__Problem details__.
Search the data below for the string "agent" and copy all lines where it shows up.

__Source records__.
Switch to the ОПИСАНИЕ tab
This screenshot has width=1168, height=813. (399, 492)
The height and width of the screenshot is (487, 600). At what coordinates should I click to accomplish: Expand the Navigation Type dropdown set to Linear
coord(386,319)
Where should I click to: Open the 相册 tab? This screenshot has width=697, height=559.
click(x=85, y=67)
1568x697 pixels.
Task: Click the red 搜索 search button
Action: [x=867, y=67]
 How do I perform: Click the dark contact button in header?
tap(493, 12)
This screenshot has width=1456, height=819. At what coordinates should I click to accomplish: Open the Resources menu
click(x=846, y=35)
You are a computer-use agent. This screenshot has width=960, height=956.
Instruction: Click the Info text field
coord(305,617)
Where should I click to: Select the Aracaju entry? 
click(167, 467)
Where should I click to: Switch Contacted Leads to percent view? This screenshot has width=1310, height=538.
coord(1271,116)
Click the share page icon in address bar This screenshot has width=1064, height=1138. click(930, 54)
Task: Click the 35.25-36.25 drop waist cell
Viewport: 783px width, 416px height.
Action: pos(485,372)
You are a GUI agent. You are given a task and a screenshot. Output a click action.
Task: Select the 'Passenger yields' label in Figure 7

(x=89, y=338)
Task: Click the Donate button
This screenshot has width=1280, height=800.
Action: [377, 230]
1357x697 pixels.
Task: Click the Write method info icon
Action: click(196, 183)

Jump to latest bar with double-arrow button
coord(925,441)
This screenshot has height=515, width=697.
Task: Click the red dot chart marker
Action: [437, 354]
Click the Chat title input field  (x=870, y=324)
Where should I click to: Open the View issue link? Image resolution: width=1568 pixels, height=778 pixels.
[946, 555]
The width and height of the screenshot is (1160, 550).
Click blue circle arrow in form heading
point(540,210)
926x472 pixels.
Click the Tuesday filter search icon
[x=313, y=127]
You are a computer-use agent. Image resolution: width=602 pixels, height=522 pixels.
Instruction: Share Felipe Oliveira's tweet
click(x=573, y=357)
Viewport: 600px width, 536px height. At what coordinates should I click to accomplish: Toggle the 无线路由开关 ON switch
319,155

__Answer to the problem__.
You are a computer-use agent. This screenshot has width=960, height=956.
You are a GUI agent. You are given a task and a screenshot. Output a click action.
You are a computer-use agent. Image resolution: width=602 pixels, height=522 pixels.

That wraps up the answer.